Veramonte started their Ritual label as a vineyard-designate project, and vineyard practices and winemaking techniques are employed to emphasize the characteristics of each place. I found the wines expressed fresh fruit and minerality with depth and complexity, including 2017 Veramonte Chardonnay, 2016 Ritual Chardonnay, 2016 Supertuga Single Vineyard Chardonnay, 2016 Veramonte Pinot Noir, 2016 Ritual Pinot Noir, and 2016 Monster Block Single Vineyard Pinot Noir.

Kingston Family Vineyards is an American-owned winery in Casablanca, started in the early 1900’s. Today winemaker Amael Orrego is overseeing the conversion of 60 hectares from conventional to organic vineyards, with a focus “not on promotion, but to make better wine.”

Soils under the undulating vineyard hills are decomposed granite. A dairy farm on site supplies manure for compost. “Compost improves the microorganisms in the soil,” Orrego said, adding that it “does not fertilize the wine — it feeds the soil.”

Orrego believes Kingston is the only winery in Casablanca with Pommard and Calera Pinot Noir clones planted among the more common Dijon. He expressed high hopes for Calera in particular, and believes that “Chile is on the cusp of a breakthrough in premium Pinot Noir.”

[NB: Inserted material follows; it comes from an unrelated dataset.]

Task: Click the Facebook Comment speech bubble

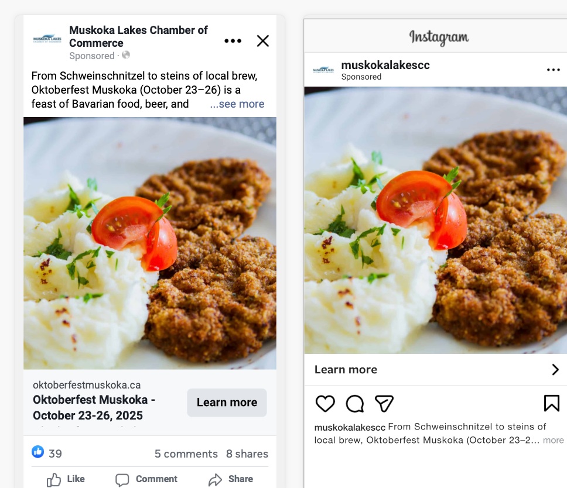Action: tap(122, 479)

Kingston wines such as the 2016 Savino Chardonnay, 2016 Tobino Pinot Noir, and 2017 Alazan Pinot Noir illustrate that high quality wines from Casablanca are worthy of international recognition.

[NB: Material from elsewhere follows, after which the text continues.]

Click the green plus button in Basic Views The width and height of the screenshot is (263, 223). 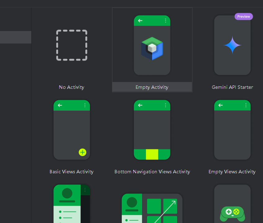click(x=82, y=152)

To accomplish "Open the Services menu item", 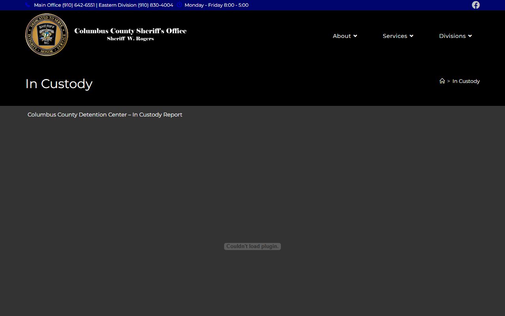I will [x=395, y=36].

Limarí, in the northern Coquimbo Valley, is not protected by a coastal mountain range, so receives full ocean influences, with steady winds. Marcelo Papa, winemaker at Concho y Toro, said the fog rolls in around 3 a.m., blanketing the area until noon and resulting in a maximum of 5 hours of sun each day. This produces Pinot Noirs and Chardonnays that are “more austere, less fruit intense, more intellectual, more Burgundian in style,” he said.

Papa’s special project, Maycas di Limarí, seeks site expression in the vineyard’s limestone soils and red clay, which he believes add body to the wines. Through the 2016 Maycas di Limari Quebrada Seca Chardonnay and the 2016 Maycas di Limari San Julian Pinot Noir Marcelo shares his expression of Limarí.

If Papa is fortunate to have veins of limestone in his vineyard, Felipe Müller, winemaker at Viña Tabali, won the limestone lottery. Müller told me that Tabali’s Talinay Vineyard is the only vineyard in Chile planted over marine terroir – the bedrock is solid limestone. Lying just adjacent to the Atacama Desert, the average rainfall is a mere 80 mm a year, requiring irrigation for the Sauvignon Blanc, Chardonnay, and Pinot Noir planted there. Viña Tabali beautifully expresses the unique site of the Talinay Vineyard through its 2015 Talinay Chardonnay, 2015 Talinay Pinot Noir, and 2015 Talinay Sauvignon Blanc. Each wine reveals a similar style of expressive fruit with pronounced minerality, complexity, and vibrancy.

Conveying — and Communicating — a Sense of Place(s)

Over my week of site visits and tastings, it became clear that these winemakers are not just striving to produce wines of place, they’re succeeding.

“We have not been good storytellers of our country,” Rodrigo Soto, of Veramonte, said. But through loose team effort these winemakers are trying to shift the narrative. “This project is about believing in the regions,” he said; an organic movement started by those who have their hands in the dirt.

The shift won’t happen overnight. “Building an image takes time,” said Müller, of Viña Tabali. “Maybe we should have started sooner, but we are here now.”